WHAT IS NEEDED:
Copy out the mortgage-rate report below word for word, from its title to its last sentence.

====== SELECTED EXTRACT

Retail Sales Increase

Improving economic growth in the US was negative for mortgage rates this week. This was mostly offset by weakness in Europe and Japan, however. As a result, mortgage rates ended the week just a little higher.

The biggest US economic report released this week was Retail Sales. Since Retail Sales account for roughly 70% of economic activity, this report is closely watched by investors and the Fed. Consumer Spending increased at a 2.2% annual rate during the fourth quarter of 2012, but investors are concerned that it may slow during the first quarter due to a number of factors, including this year's payroll tax increase and rising gas prices. Investors were pleased that the actual results showed that January Retail Sales posted a small increase from December. The full impact of the payroll tax increase may not be seen until February or March, though.

The news from Europe and Japan released this week revealed less impressive economic results. Fourth quarter GDP in the euro zone fell short of expectations, declining at a 2.3% annualized rate, the third straight quarter of negative readings. Even Germany, which had remained relatively strong during most of Europe's financial crisis, dropped at the same 2.3% annualized rate. GDP in Japan was expected to rise during the fourth quarter, but it also declined, for the third straight quarter. In general, slower global economic growth reduces future inflation expectations in the US, which is positive for mortgage rates.

============
====== ROWS

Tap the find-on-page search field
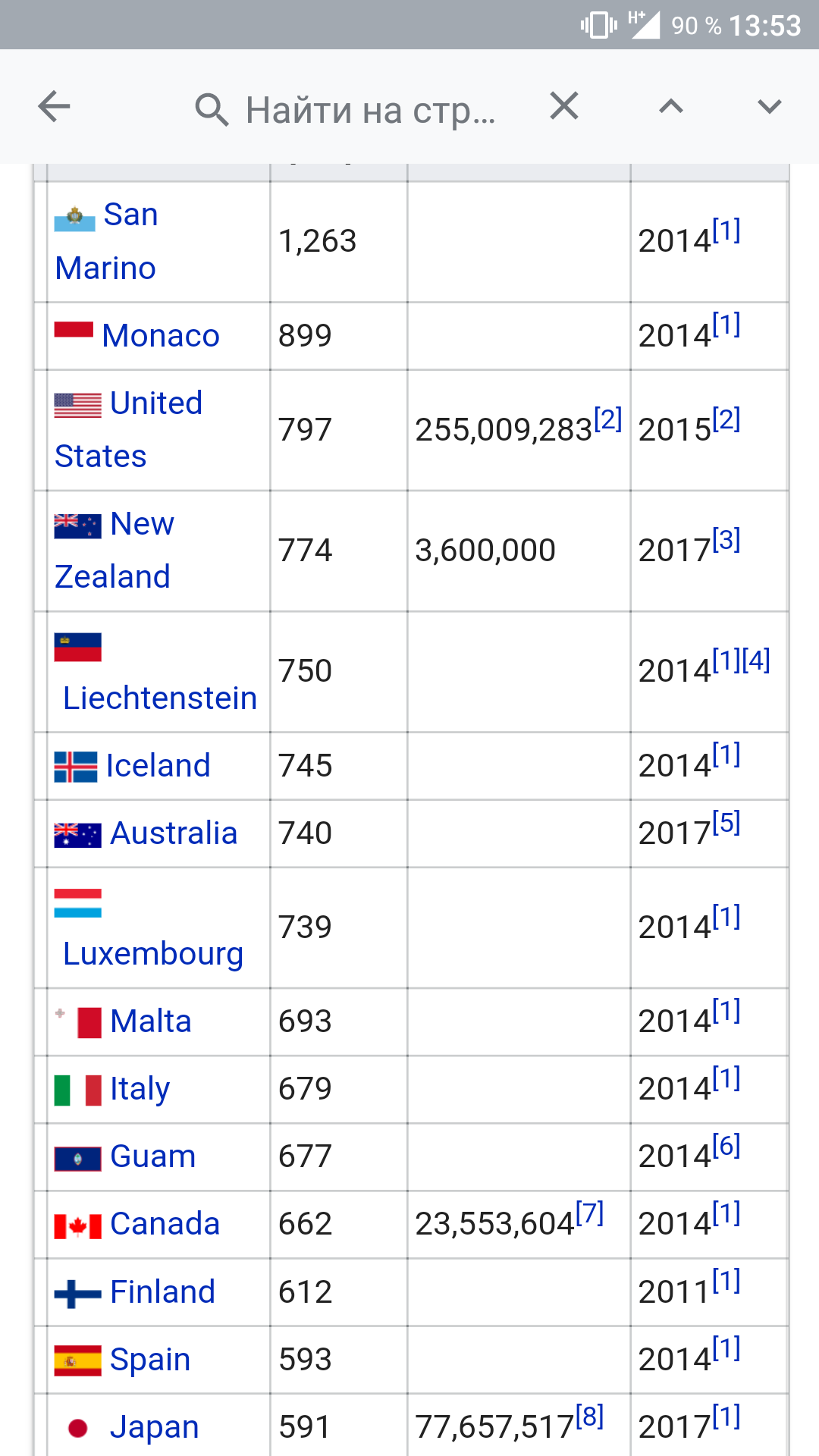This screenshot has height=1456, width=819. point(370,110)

============
====== ROWS

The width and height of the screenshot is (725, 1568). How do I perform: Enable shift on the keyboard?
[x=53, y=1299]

============
====== ROWS

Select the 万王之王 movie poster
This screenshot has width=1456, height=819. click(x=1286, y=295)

============

EXERCISE OUTPUT:
Retail Sales Increase

Improving economic growth in the US was negative for mortgage rates this week. This was mostly offset by weakness in Europe and Japan, however. As a result, mortgage rates ended the week just a little higher.

The biggest US economic report released this week was Retail Sales. Since Retail Sales account for roughly 70% of economic activity, this report is closely watched by investors and the Fed. Consumer Spending increased at a 2.2% annual rate during the fourth quarter of 2012, but investors are concerned that it may slow during the first quarter due to a number of factors, including this year's payroll tax increase and rising gas prices. Investors were pleased that the actual results showed that January Retail Sales posted a small increase from December. The full impact of the payroll tax increase may not be seen until February or March, though.

The news from Europe and Japan released this week revealed less impressive economic results. Fourth quarter GDP in the euro zone fell short of expectations, declining at a 2.3% annualized rate, the third straight quarter of negative readings. Even Germany, which had remained relatively strong during most of Europe's financial crisis, dropped at the same 2.3% annualized rate. GDP in Japan was expected to rise during the fourth quarter, but it also declined, for the third straight quarter. In general, slower global economic growth reduces future inflation expectations in the US, which is positive for mortgage rates.